─── Supplied information ───

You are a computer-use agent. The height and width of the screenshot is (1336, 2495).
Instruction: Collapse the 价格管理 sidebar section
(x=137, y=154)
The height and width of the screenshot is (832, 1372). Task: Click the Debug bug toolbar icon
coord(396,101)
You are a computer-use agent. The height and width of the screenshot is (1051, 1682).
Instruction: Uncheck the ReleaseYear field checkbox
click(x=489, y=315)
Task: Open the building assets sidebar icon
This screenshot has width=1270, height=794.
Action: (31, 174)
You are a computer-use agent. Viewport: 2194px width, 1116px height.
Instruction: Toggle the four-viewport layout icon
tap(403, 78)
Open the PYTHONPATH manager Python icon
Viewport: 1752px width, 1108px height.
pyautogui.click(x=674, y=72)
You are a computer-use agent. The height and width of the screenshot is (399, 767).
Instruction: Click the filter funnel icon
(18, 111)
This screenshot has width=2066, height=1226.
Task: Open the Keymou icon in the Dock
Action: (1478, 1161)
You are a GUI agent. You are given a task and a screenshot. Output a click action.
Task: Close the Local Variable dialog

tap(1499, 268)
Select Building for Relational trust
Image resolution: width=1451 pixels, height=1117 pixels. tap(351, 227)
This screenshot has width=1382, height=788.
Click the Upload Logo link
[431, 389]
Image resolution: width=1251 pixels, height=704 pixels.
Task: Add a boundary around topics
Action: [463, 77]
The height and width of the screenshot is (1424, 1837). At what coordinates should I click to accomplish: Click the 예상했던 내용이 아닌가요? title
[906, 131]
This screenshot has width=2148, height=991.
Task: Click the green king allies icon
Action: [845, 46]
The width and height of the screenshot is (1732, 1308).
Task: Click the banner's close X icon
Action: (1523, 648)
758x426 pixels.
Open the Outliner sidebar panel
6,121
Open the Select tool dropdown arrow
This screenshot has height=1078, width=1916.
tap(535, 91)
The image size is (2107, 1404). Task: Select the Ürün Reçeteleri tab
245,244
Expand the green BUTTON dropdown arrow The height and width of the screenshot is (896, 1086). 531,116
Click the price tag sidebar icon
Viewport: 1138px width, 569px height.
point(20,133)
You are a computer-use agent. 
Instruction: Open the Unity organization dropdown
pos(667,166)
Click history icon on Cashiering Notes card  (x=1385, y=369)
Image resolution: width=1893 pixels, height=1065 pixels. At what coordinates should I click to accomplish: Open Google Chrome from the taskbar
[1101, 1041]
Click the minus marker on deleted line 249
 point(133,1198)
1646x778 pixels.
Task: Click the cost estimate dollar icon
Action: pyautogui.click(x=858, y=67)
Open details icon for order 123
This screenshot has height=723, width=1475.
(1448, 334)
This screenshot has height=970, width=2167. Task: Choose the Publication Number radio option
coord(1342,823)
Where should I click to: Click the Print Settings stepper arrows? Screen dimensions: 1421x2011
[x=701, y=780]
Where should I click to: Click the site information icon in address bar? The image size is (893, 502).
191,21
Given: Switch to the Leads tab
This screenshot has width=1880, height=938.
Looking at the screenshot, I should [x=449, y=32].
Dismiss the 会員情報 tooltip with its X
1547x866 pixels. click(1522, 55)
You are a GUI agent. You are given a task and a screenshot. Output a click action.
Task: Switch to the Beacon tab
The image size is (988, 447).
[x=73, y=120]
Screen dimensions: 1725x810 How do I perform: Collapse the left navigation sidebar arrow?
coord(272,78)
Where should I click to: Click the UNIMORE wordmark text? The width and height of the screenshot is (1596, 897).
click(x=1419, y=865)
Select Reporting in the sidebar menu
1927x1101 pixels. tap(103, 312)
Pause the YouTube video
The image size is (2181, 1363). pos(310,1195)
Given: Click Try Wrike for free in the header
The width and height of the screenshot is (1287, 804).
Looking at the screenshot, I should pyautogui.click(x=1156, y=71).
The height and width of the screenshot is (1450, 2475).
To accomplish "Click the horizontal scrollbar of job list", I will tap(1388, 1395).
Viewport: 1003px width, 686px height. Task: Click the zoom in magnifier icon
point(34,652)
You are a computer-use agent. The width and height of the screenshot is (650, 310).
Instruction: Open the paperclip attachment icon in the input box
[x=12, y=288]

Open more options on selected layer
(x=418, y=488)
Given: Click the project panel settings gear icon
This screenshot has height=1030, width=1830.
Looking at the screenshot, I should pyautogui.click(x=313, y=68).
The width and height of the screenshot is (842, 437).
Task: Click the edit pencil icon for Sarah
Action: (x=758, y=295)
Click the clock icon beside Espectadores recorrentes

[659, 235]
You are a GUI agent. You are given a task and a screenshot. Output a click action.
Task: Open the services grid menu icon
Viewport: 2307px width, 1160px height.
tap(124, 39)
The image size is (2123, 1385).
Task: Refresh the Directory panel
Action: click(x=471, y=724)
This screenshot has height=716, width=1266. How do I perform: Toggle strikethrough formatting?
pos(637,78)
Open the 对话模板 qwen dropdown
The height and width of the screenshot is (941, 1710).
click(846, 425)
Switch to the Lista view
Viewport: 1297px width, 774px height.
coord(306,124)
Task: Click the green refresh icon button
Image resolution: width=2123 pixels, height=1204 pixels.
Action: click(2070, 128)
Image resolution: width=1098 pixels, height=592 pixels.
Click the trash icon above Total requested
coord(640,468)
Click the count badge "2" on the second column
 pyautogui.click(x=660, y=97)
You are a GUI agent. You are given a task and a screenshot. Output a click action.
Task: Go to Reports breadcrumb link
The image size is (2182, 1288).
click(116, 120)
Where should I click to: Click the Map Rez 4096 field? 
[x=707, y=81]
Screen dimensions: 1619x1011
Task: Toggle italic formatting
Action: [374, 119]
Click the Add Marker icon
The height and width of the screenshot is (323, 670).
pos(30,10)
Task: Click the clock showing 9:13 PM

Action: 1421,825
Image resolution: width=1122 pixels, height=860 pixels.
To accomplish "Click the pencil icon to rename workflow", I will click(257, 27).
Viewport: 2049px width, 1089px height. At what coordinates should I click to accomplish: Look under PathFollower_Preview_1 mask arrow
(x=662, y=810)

───

No line before the one containing "Task: Click the clock showing 9:13 PM" belongs in the answer; give again exactly that line and all lines after it through the end of the data.

* Your solution *
Task: Click the clock showing 9:13 PM

Action: 1421,825
Image resolution: width=1122 pixels, height=860 pixels.
To accomplish "Click the pencil icon to rename workflow", I will click(257, 27).
Viewport: 2049px width, 1089px height. At what coordinates should I click to accomplish: Look under PathFollower_Preview_1 mask arrow
(x=662, y=810)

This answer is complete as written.